Captured at the border after the bomb has gone off, missing it’s intended target but killing eight innocent people as the building collapsed, Elser is interrogated by the Nazi’s hell bent on finding out who else was involved. Various brutal forms of torture are employed, even after it becomes increasingly clear to his interrogators that Elser acted alone.
Interspersed with the torture scenes are flashbacks showing how the simple and meek carpenter was driven to make the assassination attempt on history’s biggest villain. Carefree days spent swimming, singing, and womanizing are gradually changed as life in the small village is made difficult for those refusing to support the Nazis. His dreams of starting a life together with his married lover, Elsa (Katharina Schüttler) remain just that as salaries for non party members are paltry and rents much higher. At first refusing to take sides, Elser is gradually broken as he watches his friends get locked up in forced labor camps, and persecution of the Jews and their sympathisers.
Numerous attempts were made on Hitler’s life over the years, one of the most famous being by Colonel Claus von Stauffenberg, who was portrayed by Tom Cruise in the 2008 film Valkyrie. But whereas that film was a traditional Hollywood thriller, this one lacks a lot of real tension. History tells us that (spoiler alert!) Hitler survived the bomb blast. The opening sequence shows the audience that Elser planted the bomb and was acting alone so his answers were never going to change no matter what torture device the Nazi’s tried next. Even the bomb blast itself is tension free, shown from a distance with no build up and little noise.

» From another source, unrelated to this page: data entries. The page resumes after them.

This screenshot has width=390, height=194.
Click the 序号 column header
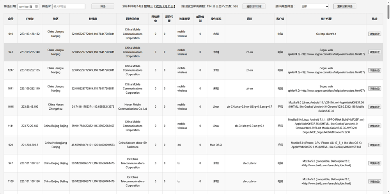click(x=11, y=19)
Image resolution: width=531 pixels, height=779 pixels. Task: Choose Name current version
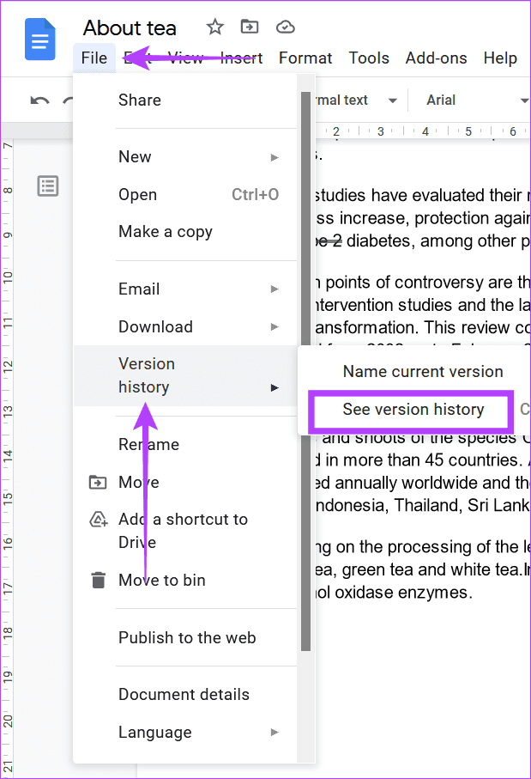[x=422, y=372]
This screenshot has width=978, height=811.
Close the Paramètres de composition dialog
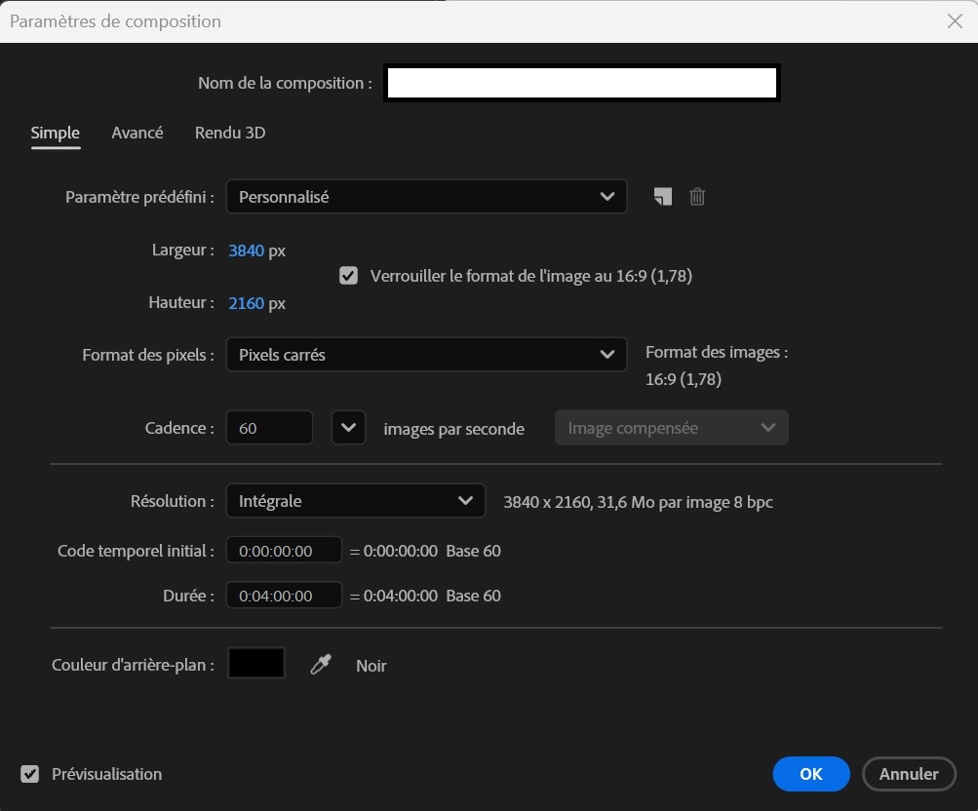click(955, 21)
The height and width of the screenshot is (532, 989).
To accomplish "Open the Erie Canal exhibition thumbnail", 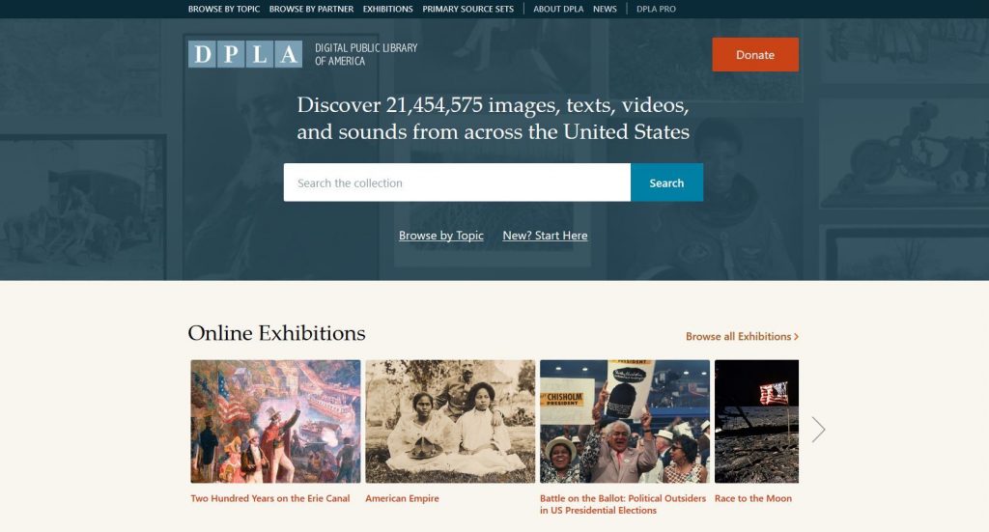I will pyautogui.click(x=275, y=421).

Nonetheless, director Oliver Hirschbiegel (Downfall) has produced a drama with some great performances, beautiful cinametography, and an obvious attention to detail for the time period being portrayed. Perhaps with a little trim to the running time, and restructuring of the story to build in some more tension, the film might not be so quickly forgotten and give Elser’s story a little bit more than it’s 13 minutes of fame.